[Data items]
%%

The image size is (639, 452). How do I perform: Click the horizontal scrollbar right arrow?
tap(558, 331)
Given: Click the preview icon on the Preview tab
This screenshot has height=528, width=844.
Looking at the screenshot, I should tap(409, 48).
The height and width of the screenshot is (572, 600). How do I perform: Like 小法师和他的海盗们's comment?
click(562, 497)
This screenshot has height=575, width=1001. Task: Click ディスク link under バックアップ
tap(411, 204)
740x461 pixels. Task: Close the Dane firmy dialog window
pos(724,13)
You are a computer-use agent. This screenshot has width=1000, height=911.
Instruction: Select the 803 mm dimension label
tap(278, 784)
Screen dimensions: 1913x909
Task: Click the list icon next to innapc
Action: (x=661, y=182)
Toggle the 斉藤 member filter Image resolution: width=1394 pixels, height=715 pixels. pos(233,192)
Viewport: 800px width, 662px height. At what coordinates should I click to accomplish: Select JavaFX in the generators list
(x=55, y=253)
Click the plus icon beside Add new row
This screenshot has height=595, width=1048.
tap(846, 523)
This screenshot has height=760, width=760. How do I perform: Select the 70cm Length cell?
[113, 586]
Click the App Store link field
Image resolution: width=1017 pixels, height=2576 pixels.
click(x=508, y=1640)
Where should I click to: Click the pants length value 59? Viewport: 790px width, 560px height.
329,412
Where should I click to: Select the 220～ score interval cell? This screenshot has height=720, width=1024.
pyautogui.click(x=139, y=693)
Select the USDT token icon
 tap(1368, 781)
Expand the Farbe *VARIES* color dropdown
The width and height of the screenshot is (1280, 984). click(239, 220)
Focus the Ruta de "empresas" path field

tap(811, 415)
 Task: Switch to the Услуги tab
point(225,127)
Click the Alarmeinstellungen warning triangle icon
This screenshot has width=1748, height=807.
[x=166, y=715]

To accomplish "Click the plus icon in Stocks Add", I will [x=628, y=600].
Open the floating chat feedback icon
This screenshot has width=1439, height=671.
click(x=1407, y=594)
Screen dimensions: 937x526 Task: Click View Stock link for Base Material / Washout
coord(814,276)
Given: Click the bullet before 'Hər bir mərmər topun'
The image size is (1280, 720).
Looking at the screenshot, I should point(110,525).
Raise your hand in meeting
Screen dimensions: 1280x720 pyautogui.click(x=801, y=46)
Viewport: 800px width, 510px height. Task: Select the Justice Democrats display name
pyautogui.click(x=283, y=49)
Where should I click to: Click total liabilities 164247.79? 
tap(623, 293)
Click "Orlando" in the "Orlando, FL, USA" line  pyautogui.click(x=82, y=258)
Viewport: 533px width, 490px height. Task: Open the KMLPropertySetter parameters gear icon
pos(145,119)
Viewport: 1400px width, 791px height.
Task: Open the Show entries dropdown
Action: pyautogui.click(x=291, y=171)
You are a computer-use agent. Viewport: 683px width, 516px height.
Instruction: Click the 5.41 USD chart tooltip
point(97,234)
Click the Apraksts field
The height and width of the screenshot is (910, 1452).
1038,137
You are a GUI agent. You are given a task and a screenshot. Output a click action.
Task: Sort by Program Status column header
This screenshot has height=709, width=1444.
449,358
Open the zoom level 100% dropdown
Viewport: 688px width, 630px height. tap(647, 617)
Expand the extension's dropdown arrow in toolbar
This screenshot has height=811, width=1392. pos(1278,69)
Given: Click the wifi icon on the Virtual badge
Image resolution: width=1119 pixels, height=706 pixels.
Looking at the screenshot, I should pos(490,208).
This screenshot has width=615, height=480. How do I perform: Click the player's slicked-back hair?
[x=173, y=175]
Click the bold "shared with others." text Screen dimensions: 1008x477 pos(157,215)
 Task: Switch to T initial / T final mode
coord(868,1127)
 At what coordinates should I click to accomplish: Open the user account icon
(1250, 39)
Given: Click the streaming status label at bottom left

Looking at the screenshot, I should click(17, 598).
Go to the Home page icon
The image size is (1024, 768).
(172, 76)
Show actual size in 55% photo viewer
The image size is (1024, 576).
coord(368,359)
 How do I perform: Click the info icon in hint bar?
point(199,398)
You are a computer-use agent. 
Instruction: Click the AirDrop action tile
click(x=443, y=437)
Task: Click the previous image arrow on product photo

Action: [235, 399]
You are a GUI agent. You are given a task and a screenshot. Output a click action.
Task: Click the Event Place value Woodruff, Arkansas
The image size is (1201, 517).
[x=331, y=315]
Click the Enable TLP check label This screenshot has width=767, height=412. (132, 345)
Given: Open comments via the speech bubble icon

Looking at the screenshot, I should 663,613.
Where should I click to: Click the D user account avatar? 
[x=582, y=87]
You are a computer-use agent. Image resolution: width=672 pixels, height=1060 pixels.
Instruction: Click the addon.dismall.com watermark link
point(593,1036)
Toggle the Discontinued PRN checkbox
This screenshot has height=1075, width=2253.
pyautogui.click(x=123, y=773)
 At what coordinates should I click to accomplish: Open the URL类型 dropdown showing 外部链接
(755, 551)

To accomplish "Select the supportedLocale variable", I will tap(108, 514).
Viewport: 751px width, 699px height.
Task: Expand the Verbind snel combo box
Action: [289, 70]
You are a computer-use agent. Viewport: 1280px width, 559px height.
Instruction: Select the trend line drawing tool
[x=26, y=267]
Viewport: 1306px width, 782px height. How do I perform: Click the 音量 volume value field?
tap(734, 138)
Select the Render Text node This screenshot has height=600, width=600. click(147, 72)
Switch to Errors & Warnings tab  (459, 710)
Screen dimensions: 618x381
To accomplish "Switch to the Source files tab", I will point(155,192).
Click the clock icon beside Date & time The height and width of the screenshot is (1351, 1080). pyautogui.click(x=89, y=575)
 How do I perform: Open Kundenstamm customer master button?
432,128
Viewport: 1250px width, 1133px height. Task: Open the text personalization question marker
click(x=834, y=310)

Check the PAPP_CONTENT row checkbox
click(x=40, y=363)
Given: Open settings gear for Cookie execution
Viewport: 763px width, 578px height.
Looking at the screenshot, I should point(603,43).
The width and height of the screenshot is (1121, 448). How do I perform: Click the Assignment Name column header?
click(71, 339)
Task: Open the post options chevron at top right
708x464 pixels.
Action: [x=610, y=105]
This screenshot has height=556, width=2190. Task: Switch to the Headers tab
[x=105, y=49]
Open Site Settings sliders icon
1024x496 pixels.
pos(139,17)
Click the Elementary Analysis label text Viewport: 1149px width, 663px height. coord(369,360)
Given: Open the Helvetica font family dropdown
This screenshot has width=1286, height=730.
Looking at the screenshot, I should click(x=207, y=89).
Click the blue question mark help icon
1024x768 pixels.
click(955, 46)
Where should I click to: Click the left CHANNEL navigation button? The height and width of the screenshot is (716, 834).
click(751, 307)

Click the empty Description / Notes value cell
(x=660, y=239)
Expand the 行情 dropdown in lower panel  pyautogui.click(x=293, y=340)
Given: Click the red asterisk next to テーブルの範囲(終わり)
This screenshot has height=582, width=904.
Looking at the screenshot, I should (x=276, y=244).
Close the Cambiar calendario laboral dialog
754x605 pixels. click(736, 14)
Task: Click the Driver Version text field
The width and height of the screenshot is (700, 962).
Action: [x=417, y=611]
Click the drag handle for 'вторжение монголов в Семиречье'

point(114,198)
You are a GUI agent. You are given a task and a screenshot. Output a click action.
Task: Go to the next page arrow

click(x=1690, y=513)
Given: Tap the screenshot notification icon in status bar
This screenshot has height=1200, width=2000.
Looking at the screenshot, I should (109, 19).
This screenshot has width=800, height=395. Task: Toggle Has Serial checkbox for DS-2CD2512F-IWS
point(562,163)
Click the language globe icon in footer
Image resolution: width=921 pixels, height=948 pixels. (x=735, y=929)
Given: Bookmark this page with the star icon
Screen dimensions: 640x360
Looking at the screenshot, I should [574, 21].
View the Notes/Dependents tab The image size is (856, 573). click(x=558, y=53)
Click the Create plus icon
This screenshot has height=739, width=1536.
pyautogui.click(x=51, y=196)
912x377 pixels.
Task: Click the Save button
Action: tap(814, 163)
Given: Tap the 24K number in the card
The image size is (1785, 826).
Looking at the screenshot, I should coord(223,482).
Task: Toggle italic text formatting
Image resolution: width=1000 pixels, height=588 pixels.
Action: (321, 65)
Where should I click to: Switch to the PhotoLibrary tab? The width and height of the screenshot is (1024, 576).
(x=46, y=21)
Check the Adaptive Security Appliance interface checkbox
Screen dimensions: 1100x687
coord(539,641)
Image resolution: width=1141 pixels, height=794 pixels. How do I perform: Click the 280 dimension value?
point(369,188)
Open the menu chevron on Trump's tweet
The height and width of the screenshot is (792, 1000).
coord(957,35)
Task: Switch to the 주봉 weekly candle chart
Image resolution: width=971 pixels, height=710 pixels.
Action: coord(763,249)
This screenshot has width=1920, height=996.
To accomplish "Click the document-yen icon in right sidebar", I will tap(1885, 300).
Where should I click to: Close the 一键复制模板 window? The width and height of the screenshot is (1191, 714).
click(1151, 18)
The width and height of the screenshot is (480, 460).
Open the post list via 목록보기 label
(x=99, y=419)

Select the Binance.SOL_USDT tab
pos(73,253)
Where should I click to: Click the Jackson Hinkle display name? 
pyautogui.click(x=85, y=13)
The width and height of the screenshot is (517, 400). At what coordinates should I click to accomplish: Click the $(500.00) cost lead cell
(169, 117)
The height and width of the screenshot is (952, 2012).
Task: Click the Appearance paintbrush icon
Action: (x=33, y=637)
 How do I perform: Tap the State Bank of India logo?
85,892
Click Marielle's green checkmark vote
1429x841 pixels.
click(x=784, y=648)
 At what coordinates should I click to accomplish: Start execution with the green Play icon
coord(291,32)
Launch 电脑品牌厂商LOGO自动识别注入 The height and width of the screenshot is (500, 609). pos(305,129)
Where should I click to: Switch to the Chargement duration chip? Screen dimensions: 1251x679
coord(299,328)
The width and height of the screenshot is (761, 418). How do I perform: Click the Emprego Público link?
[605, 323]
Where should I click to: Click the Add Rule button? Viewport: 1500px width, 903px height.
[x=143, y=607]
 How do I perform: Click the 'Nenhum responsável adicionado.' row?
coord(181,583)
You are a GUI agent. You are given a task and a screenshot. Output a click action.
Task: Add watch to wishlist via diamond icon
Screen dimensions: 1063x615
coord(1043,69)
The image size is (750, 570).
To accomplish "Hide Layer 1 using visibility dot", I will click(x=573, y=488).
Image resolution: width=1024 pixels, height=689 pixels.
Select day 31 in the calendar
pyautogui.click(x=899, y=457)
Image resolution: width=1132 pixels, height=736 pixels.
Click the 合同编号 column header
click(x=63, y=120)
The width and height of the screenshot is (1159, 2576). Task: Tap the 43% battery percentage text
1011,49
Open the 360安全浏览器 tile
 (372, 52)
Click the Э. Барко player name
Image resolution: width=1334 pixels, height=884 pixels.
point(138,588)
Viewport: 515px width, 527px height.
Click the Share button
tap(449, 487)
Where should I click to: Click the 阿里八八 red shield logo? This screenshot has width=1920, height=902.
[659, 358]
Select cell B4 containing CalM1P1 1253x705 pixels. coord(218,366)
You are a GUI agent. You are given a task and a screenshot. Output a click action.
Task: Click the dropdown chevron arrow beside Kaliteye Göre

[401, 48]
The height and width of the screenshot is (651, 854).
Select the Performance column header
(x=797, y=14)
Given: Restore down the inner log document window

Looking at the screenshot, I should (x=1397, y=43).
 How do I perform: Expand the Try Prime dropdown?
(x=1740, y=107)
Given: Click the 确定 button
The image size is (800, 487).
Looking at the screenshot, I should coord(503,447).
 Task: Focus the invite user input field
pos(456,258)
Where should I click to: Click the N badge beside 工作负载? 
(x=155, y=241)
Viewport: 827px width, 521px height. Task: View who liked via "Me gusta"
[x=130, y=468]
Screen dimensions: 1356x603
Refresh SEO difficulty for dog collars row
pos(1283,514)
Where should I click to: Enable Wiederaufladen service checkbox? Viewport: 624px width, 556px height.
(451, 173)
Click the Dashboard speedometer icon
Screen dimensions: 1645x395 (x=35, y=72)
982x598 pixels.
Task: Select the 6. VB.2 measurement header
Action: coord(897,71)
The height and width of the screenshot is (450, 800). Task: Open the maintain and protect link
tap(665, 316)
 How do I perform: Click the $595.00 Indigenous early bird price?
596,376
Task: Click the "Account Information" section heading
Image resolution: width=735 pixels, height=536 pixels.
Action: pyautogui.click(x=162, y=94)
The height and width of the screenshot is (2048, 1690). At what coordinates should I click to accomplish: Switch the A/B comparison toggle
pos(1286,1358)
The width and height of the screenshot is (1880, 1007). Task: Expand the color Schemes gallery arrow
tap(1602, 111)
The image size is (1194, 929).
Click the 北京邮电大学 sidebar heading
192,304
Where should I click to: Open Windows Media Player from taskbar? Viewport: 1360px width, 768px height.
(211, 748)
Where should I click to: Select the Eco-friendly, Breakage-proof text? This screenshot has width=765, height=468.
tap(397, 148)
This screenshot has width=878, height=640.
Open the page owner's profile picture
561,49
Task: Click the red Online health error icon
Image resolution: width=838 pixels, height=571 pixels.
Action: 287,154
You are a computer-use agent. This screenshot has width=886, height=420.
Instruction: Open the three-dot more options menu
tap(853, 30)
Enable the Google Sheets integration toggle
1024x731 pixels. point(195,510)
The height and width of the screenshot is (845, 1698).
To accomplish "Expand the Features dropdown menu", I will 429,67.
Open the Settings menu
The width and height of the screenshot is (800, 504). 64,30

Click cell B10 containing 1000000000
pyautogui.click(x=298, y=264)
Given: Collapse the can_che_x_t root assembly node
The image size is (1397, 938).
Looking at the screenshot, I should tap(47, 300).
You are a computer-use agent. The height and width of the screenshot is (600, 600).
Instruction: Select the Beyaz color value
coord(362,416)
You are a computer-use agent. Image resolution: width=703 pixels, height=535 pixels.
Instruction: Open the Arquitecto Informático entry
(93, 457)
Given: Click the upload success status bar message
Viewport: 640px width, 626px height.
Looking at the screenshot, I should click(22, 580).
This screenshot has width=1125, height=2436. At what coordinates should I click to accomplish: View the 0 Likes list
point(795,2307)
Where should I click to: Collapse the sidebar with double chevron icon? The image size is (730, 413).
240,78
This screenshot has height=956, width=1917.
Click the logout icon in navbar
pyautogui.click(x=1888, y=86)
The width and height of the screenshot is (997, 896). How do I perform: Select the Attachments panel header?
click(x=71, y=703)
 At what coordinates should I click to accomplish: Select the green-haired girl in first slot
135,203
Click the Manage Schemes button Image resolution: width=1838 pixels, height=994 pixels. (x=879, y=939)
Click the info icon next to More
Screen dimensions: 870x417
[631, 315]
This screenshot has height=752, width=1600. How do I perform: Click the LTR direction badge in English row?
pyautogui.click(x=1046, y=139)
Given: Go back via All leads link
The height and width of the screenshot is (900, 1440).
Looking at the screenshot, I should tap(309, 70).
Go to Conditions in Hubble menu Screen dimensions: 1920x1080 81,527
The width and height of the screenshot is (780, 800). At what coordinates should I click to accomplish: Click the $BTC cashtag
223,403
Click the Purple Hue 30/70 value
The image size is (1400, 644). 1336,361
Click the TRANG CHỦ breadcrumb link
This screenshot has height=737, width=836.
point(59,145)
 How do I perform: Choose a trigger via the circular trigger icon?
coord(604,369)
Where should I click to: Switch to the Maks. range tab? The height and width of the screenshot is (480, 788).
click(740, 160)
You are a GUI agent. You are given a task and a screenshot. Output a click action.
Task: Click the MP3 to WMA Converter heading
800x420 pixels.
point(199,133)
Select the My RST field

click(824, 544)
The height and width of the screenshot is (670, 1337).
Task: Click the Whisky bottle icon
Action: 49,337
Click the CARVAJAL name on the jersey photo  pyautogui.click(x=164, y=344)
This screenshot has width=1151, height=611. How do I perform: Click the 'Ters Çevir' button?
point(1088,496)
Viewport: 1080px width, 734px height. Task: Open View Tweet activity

%%

Brief
In the records above, find the lines containing "node" and copy them.

Task response
Select the Render Text node This screenshot has height=600, width=600. click(147, 72)
Given: Collapse the can_che_x_t root assembly node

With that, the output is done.